Business means big bucks for any state that can lure a company to their borders. With the arrival of a new business, it typically signals new jobs and tax revenues for that state. Therefore, the incentive for states to offer elaborate tax refund packages is great. However, as many critics of such tax incentives will agree, this is only a short-term fix, and can often backfire.
Case and point is Florida. In 1996, Florida lured a major credit card company with the promise of a $4 million tax refund package in exchange for the company building a new credit card call center in Tampa, Florida. Oh, sunny days! But wait…lawmakers were shocked to recently learn that the company intends to close the call center and lay off its 1100 workers.

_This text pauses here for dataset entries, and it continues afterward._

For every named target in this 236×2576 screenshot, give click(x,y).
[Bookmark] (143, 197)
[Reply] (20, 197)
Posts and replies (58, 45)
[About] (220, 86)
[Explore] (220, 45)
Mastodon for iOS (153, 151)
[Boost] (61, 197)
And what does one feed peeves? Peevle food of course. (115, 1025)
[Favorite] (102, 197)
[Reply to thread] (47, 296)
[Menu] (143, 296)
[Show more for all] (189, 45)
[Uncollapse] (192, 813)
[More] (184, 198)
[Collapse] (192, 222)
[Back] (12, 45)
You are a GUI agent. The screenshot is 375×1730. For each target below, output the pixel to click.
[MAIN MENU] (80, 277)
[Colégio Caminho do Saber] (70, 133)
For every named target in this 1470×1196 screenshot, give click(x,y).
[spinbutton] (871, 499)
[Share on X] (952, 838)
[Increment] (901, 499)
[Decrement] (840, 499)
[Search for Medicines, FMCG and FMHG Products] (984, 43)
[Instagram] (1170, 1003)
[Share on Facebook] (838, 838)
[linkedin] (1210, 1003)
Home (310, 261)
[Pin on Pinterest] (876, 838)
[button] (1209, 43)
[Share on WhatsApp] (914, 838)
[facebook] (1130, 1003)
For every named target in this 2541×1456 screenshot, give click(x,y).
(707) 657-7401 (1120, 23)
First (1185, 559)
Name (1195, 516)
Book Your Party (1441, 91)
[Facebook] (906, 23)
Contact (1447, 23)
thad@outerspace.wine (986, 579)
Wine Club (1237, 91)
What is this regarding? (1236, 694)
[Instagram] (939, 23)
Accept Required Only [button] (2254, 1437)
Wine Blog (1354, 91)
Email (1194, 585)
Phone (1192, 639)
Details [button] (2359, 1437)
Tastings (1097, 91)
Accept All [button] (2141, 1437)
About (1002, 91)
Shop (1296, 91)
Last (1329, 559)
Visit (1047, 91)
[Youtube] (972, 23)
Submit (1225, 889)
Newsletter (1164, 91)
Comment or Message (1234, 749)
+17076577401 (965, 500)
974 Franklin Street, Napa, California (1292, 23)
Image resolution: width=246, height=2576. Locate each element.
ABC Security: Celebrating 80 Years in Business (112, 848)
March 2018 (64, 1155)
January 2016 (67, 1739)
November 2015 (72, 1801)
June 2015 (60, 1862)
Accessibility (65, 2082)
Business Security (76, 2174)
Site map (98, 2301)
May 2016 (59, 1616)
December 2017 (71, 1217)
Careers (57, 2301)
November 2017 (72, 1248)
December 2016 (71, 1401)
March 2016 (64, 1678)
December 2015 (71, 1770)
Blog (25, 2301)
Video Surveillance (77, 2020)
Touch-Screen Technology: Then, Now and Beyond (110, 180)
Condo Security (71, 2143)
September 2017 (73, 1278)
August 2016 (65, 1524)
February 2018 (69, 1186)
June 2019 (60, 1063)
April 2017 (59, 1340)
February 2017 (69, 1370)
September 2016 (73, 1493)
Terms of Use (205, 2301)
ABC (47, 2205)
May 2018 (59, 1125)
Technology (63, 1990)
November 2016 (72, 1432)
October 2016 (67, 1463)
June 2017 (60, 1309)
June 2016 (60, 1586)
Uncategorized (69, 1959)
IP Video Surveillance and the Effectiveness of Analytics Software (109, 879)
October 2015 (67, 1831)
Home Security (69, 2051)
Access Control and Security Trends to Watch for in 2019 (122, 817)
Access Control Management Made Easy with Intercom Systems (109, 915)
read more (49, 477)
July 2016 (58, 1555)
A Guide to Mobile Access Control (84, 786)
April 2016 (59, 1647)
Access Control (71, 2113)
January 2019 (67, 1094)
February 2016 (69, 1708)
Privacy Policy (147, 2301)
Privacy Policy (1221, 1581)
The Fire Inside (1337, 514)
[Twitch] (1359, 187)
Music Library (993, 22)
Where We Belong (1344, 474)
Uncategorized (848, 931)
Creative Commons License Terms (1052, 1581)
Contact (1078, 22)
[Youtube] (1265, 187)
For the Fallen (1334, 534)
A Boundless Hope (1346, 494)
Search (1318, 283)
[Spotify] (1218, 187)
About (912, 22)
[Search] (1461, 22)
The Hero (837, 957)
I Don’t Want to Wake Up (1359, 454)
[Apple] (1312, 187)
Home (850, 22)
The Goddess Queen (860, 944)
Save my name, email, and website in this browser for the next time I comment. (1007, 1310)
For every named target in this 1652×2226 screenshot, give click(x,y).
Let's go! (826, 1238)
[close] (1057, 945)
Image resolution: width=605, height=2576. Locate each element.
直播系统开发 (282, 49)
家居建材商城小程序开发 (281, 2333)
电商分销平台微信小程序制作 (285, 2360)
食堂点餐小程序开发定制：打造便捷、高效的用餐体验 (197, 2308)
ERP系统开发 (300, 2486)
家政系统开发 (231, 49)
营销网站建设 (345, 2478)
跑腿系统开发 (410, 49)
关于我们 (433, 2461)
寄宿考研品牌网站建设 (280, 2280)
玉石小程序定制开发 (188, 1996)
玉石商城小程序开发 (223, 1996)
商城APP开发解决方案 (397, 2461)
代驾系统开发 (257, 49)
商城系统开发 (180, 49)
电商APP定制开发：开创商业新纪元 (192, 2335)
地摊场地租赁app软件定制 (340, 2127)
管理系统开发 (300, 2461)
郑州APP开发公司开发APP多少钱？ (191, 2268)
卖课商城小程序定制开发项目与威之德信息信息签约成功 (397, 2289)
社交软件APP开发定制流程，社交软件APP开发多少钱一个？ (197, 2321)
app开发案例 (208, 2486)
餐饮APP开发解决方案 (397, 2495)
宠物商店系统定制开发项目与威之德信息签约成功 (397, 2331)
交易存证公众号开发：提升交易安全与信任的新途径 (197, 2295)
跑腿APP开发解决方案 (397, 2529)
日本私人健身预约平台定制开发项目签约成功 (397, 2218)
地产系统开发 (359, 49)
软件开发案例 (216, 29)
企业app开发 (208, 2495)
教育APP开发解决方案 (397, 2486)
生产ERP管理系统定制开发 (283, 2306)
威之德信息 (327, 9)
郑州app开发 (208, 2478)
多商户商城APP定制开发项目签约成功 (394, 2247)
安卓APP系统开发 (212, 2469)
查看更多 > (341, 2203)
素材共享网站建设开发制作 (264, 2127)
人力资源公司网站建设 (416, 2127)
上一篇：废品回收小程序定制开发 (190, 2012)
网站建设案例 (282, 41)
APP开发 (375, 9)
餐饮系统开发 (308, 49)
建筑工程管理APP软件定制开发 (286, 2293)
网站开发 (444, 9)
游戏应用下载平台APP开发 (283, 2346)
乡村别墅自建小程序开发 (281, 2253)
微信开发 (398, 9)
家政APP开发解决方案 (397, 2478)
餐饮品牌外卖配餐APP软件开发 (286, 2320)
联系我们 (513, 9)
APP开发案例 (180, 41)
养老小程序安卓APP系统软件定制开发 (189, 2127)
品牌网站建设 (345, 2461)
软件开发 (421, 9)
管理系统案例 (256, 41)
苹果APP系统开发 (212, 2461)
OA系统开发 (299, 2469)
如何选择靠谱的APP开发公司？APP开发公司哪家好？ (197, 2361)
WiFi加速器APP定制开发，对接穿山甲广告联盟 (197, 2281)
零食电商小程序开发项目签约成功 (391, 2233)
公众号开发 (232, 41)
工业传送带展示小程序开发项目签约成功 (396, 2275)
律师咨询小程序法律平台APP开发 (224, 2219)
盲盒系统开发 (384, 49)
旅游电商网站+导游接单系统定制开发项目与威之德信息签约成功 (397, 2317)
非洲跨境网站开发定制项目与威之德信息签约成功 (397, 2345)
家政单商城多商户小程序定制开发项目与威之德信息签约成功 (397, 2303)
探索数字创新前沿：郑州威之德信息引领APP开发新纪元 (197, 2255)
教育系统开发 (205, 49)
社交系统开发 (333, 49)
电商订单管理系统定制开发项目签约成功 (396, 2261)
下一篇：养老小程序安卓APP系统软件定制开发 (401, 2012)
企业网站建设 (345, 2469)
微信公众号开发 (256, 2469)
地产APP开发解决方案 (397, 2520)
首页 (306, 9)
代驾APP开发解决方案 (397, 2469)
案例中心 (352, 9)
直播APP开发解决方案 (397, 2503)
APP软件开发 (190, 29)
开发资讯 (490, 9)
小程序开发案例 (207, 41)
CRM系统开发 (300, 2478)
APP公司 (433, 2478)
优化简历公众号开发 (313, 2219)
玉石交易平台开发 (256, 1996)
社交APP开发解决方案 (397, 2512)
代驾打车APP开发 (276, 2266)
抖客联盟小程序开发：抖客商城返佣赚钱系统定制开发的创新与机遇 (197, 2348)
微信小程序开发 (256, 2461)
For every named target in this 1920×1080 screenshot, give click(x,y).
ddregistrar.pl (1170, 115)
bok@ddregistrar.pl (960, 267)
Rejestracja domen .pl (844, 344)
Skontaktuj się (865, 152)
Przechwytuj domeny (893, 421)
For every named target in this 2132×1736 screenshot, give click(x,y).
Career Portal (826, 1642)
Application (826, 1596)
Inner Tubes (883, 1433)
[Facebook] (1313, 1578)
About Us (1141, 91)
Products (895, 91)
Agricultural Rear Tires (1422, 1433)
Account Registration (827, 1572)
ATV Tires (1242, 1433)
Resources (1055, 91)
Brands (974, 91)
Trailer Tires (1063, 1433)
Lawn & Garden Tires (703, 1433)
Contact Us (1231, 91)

The Tax Foundation argues that in order to attract businesses long-term, states need to focus on good tax fundamentals rather than short-term abatements and exemptions designed to lure high-profile companies from other states. In their State Business Tax Climate Index, they rate individual states in terms of their business tax climates.
To make the best business tax climate list, the state needs to be able to raise sufficient revenue without imposing one of the three major state taxes such as sales tax, personal income tax, and/or corporate income tax. For the honor of sitting on the worst business tax climate state list, the state needs to posses an inhospitable tax climate usually illustrated by complex multi-rate taxes or taxes that were well above average. So, who are the best and the worst states in terms of business tax climate?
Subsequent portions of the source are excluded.